Filter the entries for the word "Reinforced". Copy each line that has it.

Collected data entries
■ ■ ■ ■
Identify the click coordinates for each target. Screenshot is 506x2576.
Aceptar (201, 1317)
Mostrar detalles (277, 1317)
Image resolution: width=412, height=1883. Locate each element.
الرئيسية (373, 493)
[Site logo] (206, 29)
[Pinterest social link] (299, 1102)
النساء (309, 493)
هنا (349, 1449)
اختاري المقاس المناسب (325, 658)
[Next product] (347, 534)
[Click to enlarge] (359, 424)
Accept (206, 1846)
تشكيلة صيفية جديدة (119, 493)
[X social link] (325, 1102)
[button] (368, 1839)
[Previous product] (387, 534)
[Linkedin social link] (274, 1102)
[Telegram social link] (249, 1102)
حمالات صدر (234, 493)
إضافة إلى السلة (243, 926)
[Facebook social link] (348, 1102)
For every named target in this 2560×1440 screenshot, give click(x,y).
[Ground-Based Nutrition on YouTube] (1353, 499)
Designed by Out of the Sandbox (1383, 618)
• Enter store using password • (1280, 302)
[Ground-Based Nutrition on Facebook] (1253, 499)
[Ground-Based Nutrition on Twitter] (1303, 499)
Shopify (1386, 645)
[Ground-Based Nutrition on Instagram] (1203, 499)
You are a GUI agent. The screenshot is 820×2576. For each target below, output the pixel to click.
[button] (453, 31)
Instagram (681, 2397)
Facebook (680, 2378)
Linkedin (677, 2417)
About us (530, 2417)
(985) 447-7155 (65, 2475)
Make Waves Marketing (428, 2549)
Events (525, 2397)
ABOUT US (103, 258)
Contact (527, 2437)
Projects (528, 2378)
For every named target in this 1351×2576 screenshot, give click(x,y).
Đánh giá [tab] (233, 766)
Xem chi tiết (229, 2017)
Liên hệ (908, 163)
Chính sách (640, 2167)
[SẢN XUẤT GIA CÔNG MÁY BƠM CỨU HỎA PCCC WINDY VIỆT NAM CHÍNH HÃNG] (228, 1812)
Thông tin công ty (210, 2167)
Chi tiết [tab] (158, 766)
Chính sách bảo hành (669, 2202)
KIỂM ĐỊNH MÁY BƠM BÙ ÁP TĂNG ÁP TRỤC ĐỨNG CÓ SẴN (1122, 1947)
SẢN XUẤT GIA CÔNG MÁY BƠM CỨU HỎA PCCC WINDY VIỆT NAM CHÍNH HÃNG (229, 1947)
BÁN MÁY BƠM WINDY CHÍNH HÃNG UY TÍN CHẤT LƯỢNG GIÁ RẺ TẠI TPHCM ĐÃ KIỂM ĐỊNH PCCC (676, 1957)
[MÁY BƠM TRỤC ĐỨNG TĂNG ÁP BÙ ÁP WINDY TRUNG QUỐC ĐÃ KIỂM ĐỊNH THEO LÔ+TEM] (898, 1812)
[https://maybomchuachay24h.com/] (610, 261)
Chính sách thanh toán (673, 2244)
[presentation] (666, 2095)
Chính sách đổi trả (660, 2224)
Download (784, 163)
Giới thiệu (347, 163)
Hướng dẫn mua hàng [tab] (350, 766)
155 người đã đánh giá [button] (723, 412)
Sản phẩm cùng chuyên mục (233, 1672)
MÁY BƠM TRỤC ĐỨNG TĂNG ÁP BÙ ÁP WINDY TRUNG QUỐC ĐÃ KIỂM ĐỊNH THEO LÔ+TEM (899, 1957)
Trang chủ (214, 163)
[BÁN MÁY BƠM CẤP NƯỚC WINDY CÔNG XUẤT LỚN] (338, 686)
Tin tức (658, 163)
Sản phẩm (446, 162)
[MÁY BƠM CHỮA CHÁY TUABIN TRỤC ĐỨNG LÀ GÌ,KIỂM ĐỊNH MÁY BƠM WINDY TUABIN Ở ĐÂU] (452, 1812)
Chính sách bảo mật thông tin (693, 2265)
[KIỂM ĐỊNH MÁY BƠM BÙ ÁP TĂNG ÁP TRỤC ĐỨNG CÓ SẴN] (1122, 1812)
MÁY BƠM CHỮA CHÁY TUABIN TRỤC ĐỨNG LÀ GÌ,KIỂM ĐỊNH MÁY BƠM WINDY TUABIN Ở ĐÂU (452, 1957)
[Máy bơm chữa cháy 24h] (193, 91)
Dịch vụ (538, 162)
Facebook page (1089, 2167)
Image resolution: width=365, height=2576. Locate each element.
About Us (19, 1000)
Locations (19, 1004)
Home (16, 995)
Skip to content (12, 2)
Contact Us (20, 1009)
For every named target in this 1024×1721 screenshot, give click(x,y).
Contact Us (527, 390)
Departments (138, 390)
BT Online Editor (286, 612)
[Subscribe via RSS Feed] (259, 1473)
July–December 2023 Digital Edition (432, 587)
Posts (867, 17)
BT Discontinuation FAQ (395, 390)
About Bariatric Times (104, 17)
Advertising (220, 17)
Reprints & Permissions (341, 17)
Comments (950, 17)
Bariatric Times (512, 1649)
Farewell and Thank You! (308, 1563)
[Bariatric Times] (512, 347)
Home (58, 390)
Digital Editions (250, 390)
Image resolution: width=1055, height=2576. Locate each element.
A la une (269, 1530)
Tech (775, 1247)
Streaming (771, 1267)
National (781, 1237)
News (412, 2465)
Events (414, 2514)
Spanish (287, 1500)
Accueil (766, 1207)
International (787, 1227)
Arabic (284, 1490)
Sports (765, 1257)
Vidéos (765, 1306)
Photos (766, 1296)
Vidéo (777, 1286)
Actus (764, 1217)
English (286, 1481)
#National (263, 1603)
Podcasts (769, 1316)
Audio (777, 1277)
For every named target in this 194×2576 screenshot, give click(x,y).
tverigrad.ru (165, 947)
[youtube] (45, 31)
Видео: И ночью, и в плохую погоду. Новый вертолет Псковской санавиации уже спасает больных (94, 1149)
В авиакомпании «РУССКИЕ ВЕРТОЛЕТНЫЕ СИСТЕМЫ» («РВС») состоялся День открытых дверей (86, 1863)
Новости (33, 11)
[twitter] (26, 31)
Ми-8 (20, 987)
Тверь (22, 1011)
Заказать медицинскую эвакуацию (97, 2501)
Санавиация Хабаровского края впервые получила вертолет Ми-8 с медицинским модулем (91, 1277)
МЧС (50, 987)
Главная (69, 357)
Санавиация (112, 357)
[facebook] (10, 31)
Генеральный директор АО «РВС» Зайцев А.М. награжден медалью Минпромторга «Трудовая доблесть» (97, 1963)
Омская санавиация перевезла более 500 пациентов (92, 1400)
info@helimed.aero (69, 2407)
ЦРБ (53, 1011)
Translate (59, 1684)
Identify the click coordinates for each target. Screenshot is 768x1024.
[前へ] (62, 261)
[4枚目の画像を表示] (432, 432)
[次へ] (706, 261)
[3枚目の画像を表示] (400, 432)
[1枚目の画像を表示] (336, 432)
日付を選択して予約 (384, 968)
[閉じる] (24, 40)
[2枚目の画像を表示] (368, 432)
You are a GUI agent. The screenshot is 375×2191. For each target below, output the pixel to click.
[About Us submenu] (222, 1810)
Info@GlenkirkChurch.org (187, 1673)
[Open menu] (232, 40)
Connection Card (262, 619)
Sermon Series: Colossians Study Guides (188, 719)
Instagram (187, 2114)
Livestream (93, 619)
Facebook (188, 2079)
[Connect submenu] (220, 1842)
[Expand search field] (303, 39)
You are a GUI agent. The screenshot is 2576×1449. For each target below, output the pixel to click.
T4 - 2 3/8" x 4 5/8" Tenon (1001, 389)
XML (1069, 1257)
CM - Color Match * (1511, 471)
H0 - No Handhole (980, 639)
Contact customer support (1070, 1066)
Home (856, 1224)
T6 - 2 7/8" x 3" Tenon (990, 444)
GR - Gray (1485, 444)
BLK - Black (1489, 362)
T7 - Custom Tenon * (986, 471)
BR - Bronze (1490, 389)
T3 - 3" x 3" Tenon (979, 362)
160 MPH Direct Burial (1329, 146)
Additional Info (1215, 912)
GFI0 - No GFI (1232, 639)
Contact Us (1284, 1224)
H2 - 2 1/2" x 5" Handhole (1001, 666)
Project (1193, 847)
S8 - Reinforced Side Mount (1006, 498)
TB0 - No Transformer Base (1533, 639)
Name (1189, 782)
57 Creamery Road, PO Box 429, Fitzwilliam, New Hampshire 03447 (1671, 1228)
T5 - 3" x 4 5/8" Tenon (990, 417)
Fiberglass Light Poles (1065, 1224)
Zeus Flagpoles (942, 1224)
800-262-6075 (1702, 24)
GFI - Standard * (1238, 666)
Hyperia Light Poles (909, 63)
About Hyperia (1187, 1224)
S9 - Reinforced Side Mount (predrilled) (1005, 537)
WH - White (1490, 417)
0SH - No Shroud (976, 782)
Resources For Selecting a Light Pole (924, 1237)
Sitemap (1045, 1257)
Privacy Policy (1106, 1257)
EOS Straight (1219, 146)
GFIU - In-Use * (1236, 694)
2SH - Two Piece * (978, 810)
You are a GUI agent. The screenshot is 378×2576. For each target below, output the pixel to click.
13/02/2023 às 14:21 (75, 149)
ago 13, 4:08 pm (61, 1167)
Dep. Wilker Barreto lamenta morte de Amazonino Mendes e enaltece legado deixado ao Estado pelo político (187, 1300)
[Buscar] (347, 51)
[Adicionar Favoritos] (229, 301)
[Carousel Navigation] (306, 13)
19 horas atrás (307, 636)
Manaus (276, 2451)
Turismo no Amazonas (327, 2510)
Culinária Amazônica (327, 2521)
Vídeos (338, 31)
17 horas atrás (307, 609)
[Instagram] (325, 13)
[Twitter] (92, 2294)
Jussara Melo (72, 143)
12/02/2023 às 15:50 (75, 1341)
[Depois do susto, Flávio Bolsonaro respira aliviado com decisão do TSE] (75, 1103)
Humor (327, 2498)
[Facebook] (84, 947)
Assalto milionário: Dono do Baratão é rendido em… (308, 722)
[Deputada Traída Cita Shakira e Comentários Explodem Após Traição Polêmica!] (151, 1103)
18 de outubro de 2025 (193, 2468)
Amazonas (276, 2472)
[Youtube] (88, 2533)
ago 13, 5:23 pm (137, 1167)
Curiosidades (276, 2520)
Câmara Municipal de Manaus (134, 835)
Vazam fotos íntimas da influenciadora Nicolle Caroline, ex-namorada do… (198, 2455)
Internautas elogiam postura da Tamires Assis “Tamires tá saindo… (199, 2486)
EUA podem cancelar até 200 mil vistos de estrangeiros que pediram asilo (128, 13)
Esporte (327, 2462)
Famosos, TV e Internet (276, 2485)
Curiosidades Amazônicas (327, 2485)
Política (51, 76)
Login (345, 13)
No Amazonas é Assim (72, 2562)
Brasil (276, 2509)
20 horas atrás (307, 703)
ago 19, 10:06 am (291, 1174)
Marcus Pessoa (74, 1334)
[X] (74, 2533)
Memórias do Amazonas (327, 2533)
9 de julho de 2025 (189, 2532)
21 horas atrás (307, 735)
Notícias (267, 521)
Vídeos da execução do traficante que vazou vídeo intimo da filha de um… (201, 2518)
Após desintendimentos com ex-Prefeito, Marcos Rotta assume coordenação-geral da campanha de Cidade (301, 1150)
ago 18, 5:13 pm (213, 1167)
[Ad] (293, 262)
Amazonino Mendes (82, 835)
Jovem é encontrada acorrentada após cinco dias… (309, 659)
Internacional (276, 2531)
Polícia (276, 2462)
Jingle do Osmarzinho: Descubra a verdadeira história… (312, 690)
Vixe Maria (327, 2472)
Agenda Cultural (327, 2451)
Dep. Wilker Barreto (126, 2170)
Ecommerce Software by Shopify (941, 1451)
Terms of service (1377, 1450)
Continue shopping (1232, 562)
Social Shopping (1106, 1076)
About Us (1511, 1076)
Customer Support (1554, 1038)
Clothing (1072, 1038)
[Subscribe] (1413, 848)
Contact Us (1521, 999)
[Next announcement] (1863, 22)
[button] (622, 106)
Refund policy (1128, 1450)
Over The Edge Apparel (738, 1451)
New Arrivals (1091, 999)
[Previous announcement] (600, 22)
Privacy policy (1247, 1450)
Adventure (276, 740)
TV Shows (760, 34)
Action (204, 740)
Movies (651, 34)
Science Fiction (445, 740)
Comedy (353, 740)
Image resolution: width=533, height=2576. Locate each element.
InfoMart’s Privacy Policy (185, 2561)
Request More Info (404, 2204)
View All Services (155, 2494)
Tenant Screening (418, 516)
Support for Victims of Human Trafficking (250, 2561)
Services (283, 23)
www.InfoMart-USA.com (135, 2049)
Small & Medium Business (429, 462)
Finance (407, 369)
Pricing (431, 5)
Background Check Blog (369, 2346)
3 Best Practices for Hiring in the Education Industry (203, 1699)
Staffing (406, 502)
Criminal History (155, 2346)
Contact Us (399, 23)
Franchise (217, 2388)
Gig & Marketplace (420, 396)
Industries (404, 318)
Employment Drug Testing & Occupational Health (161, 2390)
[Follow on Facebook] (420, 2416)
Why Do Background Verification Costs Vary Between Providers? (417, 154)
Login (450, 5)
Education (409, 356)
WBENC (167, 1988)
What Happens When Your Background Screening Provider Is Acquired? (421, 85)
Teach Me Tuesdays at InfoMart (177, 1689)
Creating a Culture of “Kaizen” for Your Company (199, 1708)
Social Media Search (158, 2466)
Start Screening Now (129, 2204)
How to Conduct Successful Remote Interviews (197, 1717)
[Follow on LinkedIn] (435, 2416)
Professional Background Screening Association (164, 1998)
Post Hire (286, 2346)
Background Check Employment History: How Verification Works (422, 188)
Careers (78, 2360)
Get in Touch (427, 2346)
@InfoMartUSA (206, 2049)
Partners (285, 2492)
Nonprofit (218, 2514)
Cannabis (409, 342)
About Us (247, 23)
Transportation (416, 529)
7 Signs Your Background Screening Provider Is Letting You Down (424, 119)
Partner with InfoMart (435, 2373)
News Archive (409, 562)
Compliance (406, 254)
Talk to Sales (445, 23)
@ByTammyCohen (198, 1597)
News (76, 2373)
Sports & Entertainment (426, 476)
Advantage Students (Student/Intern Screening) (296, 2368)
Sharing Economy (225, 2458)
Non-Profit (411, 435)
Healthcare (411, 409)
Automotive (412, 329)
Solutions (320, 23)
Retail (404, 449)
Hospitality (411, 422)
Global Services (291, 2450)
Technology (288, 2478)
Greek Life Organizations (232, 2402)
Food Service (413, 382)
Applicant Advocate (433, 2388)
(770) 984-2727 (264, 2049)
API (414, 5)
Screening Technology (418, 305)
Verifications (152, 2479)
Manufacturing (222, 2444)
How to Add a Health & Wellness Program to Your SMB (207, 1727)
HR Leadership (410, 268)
■ ■ ■ ■
§ REPLY TO THE TASK:
S8 - Reinforced Side Mount (1006, 498)
S9 - Reinforced Side Mount (predrilled) (1005, 537)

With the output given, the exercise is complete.